• _Your goal_: Copy the rows below word for word, starting at the line that contains "You are a computer-use" and stopping after the line that contains "click(x=116, y=302)".

• _Data provided_:
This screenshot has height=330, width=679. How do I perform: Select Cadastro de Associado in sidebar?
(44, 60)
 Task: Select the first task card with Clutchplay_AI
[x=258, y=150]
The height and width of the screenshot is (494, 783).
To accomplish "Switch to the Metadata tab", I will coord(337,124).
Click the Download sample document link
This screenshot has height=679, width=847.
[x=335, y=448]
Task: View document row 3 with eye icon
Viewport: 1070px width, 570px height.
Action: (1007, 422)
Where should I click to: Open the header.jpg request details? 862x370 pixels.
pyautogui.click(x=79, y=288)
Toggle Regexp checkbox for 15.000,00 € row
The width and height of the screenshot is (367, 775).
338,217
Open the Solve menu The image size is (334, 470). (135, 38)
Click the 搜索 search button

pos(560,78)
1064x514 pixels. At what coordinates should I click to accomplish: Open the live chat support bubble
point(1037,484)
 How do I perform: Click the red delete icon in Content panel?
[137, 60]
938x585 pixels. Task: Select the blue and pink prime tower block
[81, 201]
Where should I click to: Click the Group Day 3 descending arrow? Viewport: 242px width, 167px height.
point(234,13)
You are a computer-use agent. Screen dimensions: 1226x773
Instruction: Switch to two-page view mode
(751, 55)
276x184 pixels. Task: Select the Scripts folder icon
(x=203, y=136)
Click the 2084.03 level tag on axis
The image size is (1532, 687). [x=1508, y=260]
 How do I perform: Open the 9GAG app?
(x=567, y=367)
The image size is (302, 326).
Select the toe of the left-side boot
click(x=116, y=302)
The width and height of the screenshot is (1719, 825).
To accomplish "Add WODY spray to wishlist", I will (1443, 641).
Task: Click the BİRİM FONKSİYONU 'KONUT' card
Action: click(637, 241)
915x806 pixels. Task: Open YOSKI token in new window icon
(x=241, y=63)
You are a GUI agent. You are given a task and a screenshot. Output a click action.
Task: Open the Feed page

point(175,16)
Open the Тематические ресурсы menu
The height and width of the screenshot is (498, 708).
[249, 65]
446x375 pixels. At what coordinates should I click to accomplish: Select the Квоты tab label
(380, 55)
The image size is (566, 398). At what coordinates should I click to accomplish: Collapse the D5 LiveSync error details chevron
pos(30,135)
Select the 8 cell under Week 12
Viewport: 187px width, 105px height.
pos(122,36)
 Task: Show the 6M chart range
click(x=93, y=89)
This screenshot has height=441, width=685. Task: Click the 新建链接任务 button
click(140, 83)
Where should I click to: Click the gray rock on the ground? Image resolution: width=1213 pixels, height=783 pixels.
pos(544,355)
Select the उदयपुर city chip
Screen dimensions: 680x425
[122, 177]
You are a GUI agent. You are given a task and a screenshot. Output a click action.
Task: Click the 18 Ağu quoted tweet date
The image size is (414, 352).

• _Response_:
You are a computer-use agent. Screen dimensions: 1226x773
Instruction: Switch to two-page view mode
(751, 55)
276x184 pixels. Task: Select the Scripts folder icon
(x=203, y=136)
Click the 2084.03 level tag on axis
The image size is (1532, 687). [x=1508, y=260]
 How do I perform: Open the 9GAG app?
(x=567, y=367)
The image size is (302, 326).
Select the toe of the left-side boot
click(x=116, y=302)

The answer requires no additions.